#### EXERCISE INSTRUCTIONS:
Copy out the lines word for word, beginning at the line that contains "Image resolution: width=1456 pixels, height=819 pixels. What" and stopping after the line that contains "Looking at the".

#### DATA FOR THIS TASK:
** Begin **

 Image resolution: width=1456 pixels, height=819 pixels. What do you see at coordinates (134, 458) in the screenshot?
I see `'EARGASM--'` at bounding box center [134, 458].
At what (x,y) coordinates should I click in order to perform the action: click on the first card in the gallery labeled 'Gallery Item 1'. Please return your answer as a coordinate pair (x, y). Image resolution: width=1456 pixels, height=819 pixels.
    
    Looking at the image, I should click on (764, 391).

** End **
** Begin **

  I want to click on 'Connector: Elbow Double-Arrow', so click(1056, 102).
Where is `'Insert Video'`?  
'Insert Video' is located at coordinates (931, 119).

** End **

#### SOLUTION FOR THIS PROBLEM:
 Image resolution: width=1456 pixels, height=819 pixels. What do you see at coordinates (134, 458) in the screenshot?
I see `'EARGASM--'` at bounding box center [134, 458].
At what (x,y) coordinates should I click in order to perform the action: click on the first card in the gallery labeled 'Gallery Item 1'. Please return your answer as a coordinate pair (x, y). Image resolution: width=1456 pixels, height=819 pixels.
    
    Looking at the image, I should click on (764, 391).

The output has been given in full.